§ **Requirement**
Only the lines from the one containing "Image resolution: width=1200" through the end of the records should be retyped, exactly and including both ends; pictures stay out.

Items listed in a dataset

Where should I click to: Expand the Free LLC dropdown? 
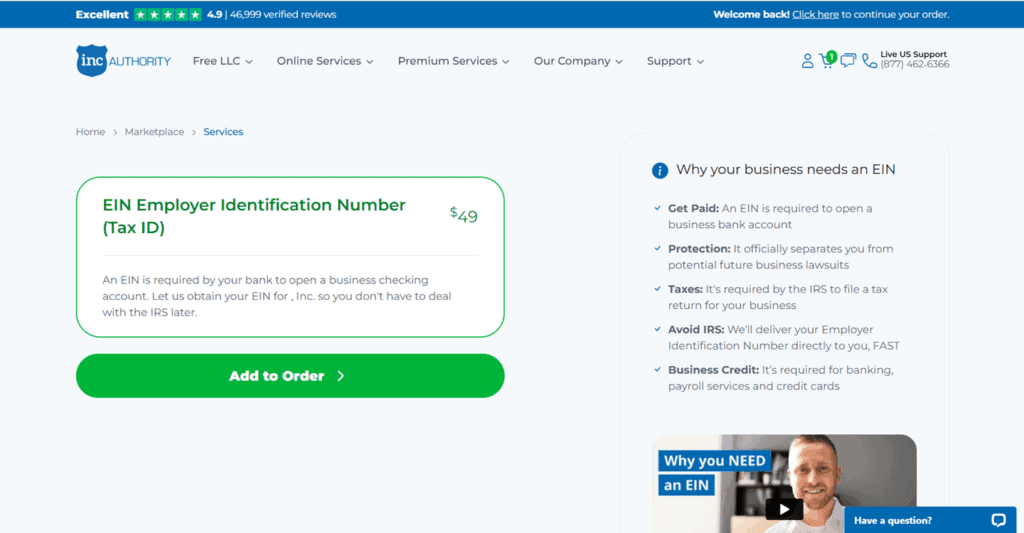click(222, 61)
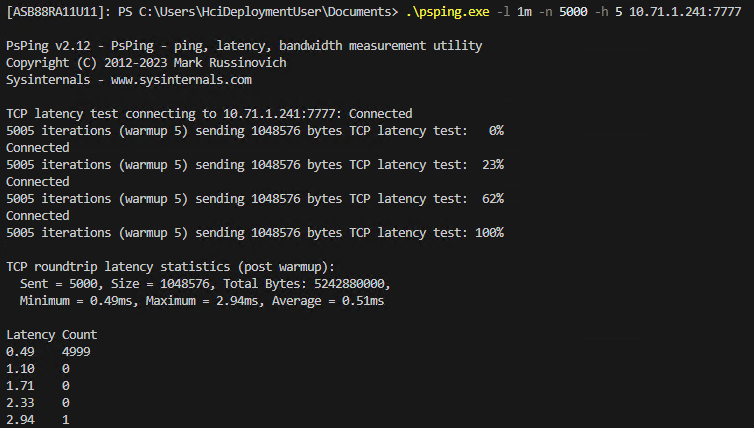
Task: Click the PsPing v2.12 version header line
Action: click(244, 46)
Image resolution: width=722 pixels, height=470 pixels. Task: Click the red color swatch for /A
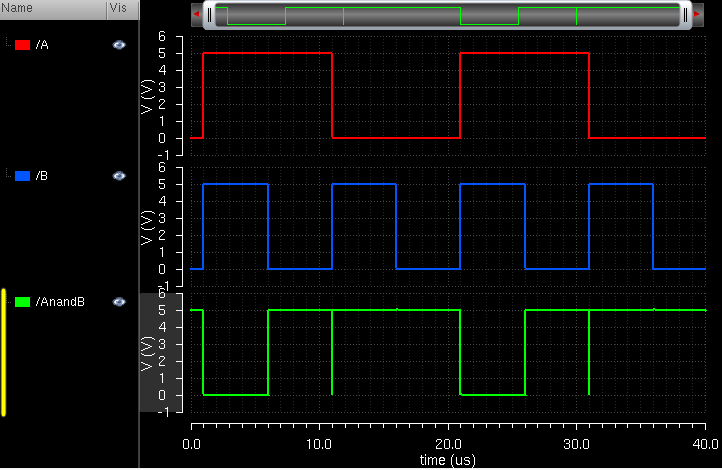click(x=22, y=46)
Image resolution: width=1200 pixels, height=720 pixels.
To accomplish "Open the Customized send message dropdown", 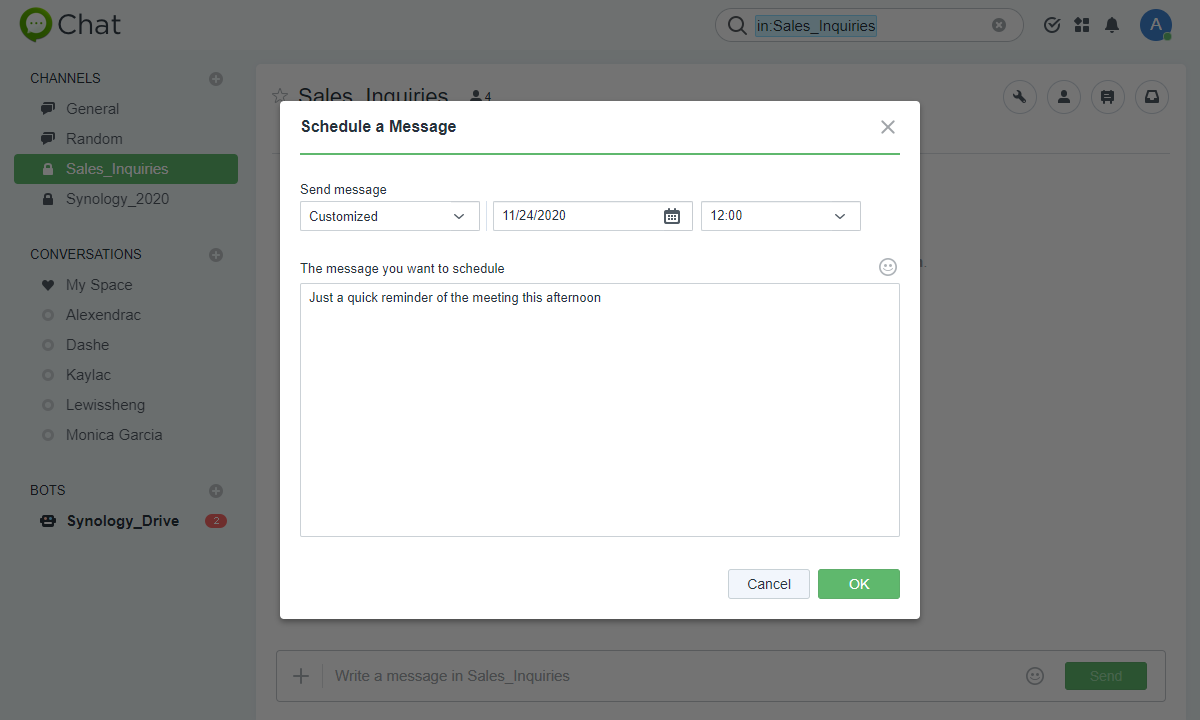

§ **Task response**
Image resolution: width=1200 pixels, height=720 pixels.
To accomplish "Open the Customized send message dropdown", 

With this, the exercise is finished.